The primary endpoint was PFS based on local investigator radiology assessment. Additional analysis by an independent central radiology review committee showed everolimus extended PFS to 10.6 months compared to 4.1 months (hazard ratio 0.36; [95% CI: 0.27 to 0.47]; p<0.0001). Other endpoints include overall survival, overall response rate, safety, patient reported outcome, clinical benefit rate and changes in markers of bone metabolism [1]. These data are being evaluated and will be submitted for publication or presentation in a peer-reviewed forum.
The side effects observed were consistent with those previously reported with everolimus with the most common grade 3 or 4 adverse events including stomatitis (7.7%), anemia (5.8%), dyspnea (3.9%), hyperglycemia (4.3%), fatigue (3.7%), non-infectious pneumonitis (3.1%) and increase in liver enzymes (3.1%)[1].
Significant improvement
At a pre-planned analysis, the trial met its primary endpoint of PFS showing treatment with everolimus improved PFS to 6.9 months compared to 2.8 months (hazard ratio 0.43 [95% confidence interval (CI): 0.35 to 0.54]; p<0.0001) by local investigator assessment. This significant improvement was consistent across all subgroups including number of prior therapies, presence of visceral disease, bone metastases and prior use of chemotherapy[1].

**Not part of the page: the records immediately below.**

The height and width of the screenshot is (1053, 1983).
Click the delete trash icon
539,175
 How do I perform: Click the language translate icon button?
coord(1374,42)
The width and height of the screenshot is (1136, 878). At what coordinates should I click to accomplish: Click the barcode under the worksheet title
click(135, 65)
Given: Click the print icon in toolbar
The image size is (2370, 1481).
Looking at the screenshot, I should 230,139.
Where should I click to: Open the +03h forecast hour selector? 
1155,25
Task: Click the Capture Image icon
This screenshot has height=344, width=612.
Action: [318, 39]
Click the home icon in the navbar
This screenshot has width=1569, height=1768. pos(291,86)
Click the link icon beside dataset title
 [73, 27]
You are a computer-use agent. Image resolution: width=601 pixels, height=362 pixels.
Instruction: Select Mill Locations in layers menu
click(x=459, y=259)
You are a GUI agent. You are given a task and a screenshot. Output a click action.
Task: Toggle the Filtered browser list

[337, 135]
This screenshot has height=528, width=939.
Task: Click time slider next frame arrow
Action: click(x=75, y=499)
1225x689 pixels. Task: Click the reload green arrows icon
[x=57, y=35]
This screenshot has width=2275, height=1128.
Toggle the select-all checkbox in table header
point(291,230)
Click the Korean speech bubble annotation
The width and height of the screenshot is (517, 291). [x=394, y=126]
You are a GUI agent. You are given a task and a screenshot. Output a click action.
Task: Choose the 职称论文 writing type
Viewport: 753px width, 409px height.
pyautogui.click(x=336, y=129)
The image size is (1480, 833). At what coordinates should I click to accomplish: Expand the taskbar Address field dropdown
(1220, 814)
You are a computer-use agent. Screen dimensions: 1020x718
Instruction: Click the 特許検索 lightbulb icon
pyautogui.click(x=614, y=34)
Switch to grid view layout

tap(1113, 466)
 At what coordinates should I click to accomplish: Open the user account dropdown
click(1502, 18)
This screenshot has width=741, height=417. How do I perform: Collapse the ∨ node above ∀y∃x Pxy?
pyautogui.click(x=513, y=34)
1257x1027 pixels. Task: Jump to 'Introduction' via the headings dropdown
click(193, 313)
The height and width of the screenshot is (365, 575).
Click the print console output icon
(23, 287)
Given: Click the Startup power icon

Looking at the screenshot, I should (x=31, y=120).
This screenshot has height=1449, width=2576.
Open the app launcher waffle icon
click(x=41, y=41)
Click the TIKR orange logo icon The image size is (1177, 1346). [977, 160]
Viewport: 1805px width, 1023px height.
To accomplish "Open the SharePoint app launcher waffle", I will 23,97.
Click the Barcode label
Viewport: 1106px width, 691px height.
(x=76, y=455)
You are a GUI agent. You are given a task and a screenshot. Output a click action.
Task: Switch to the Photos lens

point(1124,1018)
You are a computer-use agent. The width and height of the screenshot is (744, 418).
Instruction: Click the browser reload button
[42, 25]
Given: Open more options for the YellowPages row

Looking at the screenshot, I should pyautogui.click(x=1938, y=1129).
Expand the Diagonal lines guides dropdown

Hormonal therapy remains the cornerstone of treatment for women with advanced breast cancer but most women with metastatic disease do not respond to initial treatment with hormonal therapy, and almost all initial responders develop resistance [2,3]. Additionally, life expectancy is significantly shortened due to the worsening of the disease [3].
Targeting mTOR
Everolimus targets mTOR in cancer cells, a protein that acts as an important regulator of tumor cell division, blood vessel growth and cell metabolism [4]. Resistance to hormonal therapy in breast cancer has been associated with over-activation of the mTOR pathway [3]. Data from BOLERO-2 support worldwide regulatory submissions, which are planned by the end of 2011. Additional data from BOLERO-2 will be presented at upcoming medical congresses this year. Worldwide, there are approximately 220,000 newly diagnosed cases of ER+HER2- advanced breast cancer each year(5,6). Everolimus is also being investigated for the treatment of patients with HER2+ advanced breast cancer [7,8].
For more information:
[1] Baselga J. Everolimus in combination with exemestane for postmenopausal women with advanced breast cancer who are refractory to letrozole or anastrozole: results of the BOLERO-2 phase III trial. 2011 European Multidisciplinary Cancer Congress. Presentation of late breaking abstract No. 9LBA. September 26, 2011.
[2] Gonzalez-Angulo A. Overview of Resistance to Systematic Therapy in Patients with Breast Cancer. Breast Cancer Chemosensitivity. Last accessed September 2011.
[3] Johnston SR. New strategies in estrogen receptor-positive breast cancer. Clin Cancer Res 2010;16:1979-87.
[4] Motzer, et. al. Phase 3 Trial of Everolimus for Metastatic Renal Cell Carcinoma. Cancer 2010 Sep; 116(18):4256-4265.
[5] Buckley N. et al. Decision Resources: Breast Cancer. March 2011.
[6] World Cancer Report. International Agency for Research on Cancer. Last accessed September 2011.
[7] Everolimus in Combination With Trastuzumab and Paclitaxel in the Treatment of HER2 Positive Locally Advanced or Metastatic Breast Cancer (BOLERO-1). Last accessed September 2011.
[8] Daily Everolimus in Combination With Trastuzumab and Vinorelbine in HER2/Neu Positive Women With Locally Advanced or Metastatic Breast Cancer (BOLERO-3). Last accessed September 2011.